Foucault entend également sortir d’une conception répandue du pouvoir comme l’instance qui réprime. C’est ce qu’il nomme l’hypothèse Reich (de Wilhem Reich, penseur freudo-marxiste qui conditionnait la libération de l’individu à la levée de la répression libidinale organisée par la société). Dans son Cours au collège de France, "Il faut défendre la société", Foucault examine l’hypothèse Nietzsche qu’il formule ainsi : « la guerre, c’est la politique continuée par d’autres moyens ». Cette formule est le retournement de celle de Clausewitz, stratège autrichien repris par Lénine (puis étudié par Raymond Aron dans son Penser la guerre : Clausewitz) : « la politique, c’est la guerre continuée par d’autres moyens ». Selon la conception classique, hobbesienne, pour sortir de l’état de guerre de tous contre tous, les individus confient leur souveraineté à l’Etat qui garantit ainsi la paix. Le pouvoir est pensé en termes de contrat. Dans l’hypothèse proposée par Foucault, il se pense comme affrontement. La guerre ne s’arrête jamais : elle est perpétuelle, lorsque la politique arrête la guerre elle perdure, silencieuse, dans les institutions, le corps des uns et des autres. Ainsi l’histoire des vainqueurs raconte la guerre, puis la paix, tandis que les vaincus professent des contre-histoires où les batailles et les luttes ne sont jamais achevées. La fin de la guerre serait la fin du politique. Seul l’avènement de l’Etat moderne a pu laisser croire à une politique pacifiée. En réalité, prendre conscience de la persistance de la guerre oblige à cesser de justifier l’Etat au nom de la fin de la guerre. Exactement comme nous justifions l’Union européenne par la paix régnant à l’intérieur des frontières de l’UE. Si pour Foucault la crise n’existe pas, car elle n’est qu’un mot vain reflétant l’incapacité des intellectuels à penser la réalité (voir Entretiens avec BHL en 1971, in  Dits et écrits, vol. 1, texte n°148) la guerre est bel et bien réelle : « Il n’y a pas une crise dont il faudrait sortir, il y a une guerre qu’il nous faut gagner », arguent les auteurs du Comité invisible dans A nos amis, en bons foucaldiens.

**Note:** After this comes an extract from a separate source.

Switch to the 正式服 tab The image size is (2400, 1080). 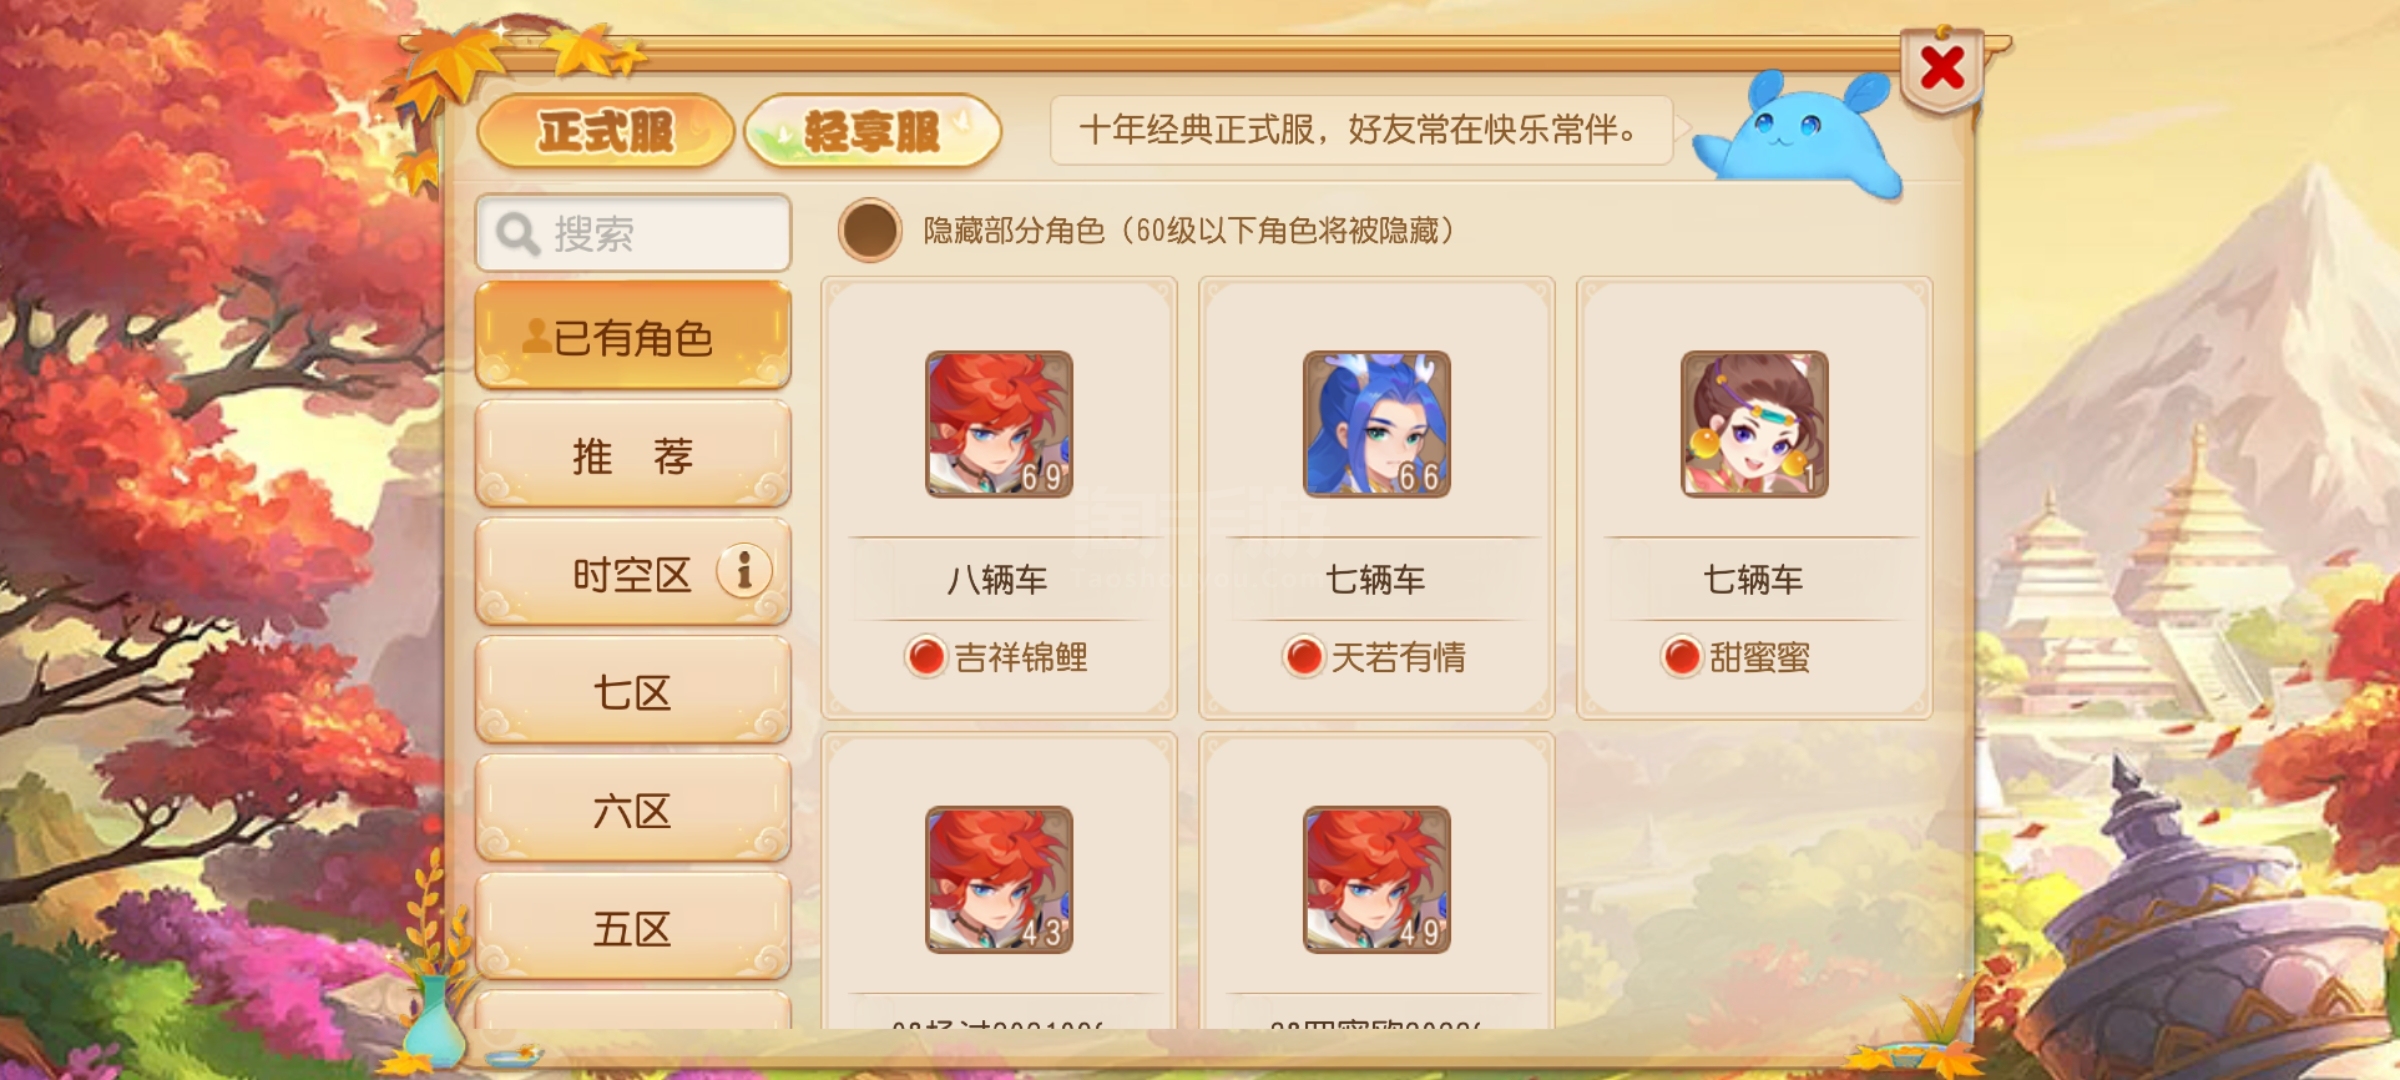click(606, 131)
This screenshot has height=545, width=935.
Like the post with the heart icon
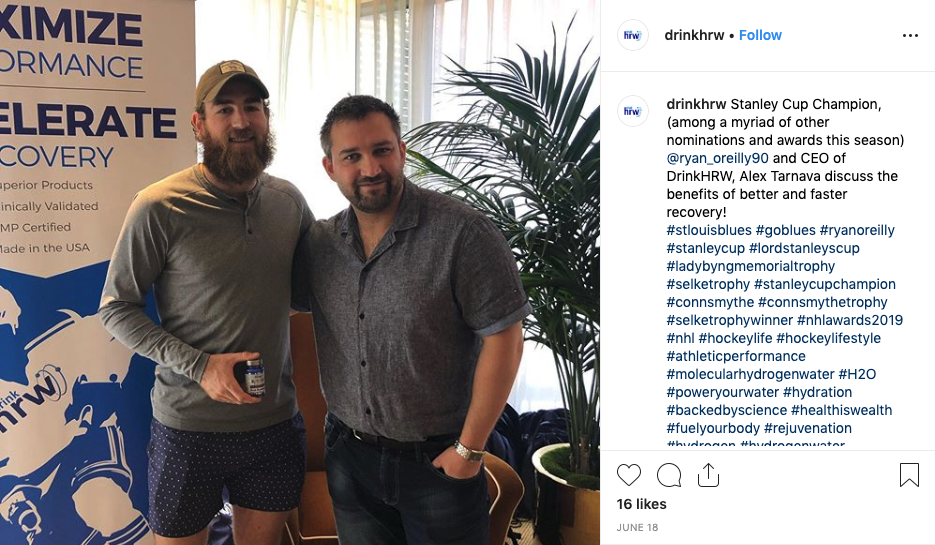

Si le pouvoir n’est pas pure répression c’est aussi parce qu’il est gouvernement, entendu comme « ensemble des institutions et pratiques à travers lesquels on guide les hommes depuis l’administration jusqu’à l’éducation. » (Dits & Écrits, t.4, p.93). Le gouvernement séduit, incite, persuade dans plusieurs directions : d’une part à travers des mécanismes de pouvoir et d’autre part à travers les réponses qu’il suscite chez l’individu. C’est le concept de gouvernementalité, « rapport de soi à soi » qui va permettre de montrer comment le sujet se gouverne, dans son existence et dans son rapport aux autres. Ce dernier aspect va amener Foucault à s’intéresser à l’Antiquité et aux techniques de soi que l’individu utilise pour se modeler d’abord par nécessité sociale puis au-delà, par souci de soi.